BEGIN

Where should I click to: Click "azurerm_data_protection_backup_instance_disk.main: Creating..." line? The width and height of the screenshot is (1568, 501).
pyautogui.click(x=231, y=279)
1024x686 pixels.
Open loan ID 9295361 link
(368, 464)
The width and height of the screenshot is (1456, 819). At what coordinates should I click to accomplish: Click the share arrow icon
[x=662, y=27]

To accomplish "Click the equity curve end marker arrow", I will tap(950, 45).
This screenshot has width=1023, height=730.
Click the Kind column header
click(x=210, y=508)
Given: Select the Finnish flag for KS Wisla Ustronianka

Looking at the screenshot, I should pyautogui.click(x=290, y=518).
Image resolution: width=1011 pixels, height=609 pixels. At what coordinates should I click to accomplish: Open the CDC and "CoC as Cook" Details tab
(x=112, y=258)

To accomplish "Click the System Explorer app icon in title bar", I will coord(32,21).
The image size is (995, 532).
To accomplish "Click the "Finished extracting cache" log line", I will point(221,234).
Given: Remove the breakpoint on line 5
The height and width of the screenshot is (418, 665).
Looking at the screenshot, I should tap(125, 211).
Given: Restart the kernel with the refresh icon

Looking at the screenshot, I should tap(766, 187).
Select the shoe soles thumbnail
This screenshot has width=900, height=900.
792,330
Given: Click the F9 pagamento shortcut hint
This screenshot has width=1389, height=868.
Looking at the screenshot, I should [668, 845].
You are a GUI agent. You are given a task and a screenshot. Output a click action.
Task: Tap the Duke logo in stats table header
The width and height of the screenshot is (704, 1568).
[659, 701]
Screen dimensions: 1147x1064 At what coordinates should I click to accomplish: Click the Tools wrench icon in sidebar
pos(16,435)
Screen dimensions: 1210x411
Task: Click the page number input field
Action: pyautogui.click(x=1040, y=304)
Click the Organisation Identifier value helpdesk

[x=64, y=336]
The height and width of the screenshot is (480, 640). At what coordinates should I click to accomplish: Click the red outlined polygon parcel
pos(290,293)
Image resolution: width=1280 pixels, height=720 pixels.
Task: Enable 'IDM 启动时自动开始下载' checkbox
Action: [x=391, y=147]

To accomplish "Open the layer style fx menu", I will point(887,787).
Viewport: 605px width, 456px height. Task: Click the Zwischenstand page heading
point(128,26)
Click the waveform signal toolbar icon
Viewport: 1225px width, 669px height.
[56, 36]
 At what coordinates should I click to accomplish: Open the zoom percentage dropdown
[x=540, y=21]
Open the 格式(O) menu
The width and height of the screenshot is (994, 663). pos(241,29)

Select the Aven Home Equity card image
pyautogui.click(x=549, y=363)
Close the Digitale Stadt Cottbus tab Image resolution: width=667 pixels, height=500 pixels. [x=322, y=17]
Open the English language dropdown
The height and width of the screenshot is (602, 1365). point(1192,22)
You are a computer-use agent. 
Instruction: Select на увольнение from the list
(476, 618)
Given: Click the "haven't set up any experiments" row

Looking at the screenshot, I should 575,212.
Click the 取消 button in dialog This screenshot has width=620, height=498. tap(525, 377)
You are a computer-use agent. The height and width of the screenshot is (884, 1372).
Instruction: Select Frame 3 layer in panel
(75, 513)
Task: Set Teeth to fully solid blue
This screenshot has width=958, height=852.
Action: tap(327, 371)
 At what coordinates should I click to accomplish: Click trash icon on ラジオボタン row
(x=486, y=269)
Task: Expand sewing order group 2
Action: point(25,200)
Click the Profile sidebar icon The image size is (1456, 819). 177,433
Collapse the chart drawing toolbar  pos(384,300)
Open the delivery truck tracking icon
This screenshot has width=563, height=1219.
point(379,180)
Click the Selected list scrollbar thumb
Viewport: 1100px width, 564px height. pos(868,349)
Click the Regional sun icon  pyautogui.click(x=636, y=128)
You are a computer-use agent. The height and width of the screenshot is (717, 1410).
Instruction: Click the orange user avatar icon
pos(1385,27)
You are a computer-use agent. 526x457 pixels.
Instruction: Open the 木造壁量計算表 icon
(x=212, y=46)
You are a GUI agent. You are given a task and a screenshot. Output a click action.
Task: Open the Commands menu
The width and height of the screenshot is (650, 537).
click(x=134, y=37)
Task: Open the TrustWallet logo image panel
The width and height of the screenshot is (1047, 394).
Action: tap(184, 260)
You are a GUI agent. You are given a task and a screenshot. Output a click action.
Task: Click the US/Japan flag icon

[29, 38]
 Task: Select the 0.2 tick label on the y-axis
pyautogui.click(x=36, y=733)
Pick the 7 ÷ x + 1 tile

END

**WHAT TO DO**
With the line containing "This screenshot has width=1023, height=730." as the last one, please set down exactly the lines of the records above from their very first line, and nothing more.

**SOLUTION**
Where should I click to: Click "azurerm_data_protection_backup_instance_disk.main: Creating..." line? The width and height of the screenshot is (1568, 501).
pyautogui.click(x=231, y=279)
1024x686 pixels.
Open loan ID 9295361 link
(368, 464)
The width and height of the screenshot is (1456, 819). At what coordinates should I click to accomplish: Click the share arrow icon
[x=662, y=27]

To accomplish "Click the equity curve end marker arrow", I will tap(950, 45).
This screenshot has width=1023, height=730.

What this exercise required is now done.